#### EXERCISE:
Your answer consists of the lines in the data that contain "This". Copy each of them.

#### Data items:
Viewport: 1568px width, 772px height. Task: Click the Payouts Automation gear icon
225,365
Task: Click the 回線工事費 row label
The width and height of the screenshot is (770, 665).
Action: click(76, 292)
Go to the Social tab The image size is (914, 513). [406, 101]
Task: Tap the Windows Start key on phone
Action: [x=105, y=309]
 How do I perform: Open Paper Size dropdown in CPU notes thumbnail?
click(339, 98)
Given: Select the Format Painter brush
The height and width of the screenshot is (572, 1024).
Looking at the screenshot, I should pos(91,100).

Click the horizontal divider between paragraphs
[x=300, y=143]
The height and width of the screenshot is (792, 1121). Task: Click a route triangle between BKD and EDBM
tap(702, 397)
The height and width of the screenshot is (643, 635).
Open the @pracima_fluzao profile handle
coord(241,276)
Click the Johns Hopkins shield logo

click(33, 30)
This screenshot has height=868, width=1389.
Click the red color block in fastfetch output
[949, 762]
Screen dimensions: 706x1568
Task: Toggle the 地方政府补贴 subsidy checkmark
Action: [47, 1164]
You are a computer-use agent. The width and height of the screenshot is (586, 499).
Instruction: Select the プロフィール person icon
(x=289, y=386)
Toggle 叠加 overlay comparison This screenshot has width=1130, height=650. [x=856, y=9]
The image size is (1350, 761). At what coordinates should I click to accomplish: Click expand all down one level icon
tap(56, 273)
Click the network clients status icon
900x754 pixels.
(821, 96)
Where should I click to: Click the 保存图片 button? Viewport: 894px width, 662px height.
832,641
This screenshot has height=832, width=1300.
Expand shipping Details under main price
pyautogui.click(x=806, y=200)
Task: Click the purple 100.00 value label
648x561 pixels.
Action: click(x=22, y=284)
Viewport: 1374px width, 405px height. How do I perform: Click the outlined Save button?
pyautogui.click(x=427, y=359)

#### ANSWER TO THE PROBLEM:
This screenshot has height=868, width=1389.
Toggle 叠加 overlay comparison This screenshot has width=1130, height=650. [x=856, y=9]
This screenshot has height=832, width=1300.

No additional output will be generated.